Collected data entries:
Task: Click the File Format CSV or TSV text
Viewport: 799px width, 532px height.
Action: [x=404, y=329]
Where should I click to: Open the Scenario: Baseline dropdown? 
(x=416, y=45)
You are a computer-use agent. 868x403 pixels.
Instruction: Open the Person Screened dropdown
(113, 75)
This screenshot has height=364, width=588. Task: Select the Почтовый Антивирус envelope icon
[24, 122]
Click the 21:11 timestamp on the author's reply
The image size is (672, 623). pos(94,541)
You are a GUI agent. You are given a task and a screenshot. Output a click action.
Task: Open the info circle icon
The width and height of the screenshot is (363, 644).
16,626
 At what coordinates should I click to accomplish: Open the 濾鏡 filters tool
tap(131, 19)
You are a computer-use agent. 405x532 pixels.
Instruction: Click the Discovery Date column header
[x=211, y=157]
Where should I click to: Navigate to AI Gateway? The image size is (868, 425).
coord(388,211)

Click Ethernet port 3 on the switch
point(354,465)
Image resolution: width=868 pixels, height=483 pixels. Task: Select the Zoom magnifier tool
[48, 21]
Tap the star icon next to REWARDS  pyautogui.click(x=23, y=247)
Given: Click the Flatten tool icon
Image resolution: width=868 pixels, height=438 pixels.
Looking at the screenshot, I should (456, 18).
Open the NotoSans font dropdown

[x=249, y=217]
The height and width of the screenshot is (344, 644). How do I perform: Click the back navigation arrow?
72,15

> Task
Among the records, find all lines that include the string "agent" and return them.

> Response
You are a computer-use agent. 868x403 pixels.
You are a GUI agent. You are given a task and a screenshot. Output a click action.
You are a computer-use agent. 405x532 pixels.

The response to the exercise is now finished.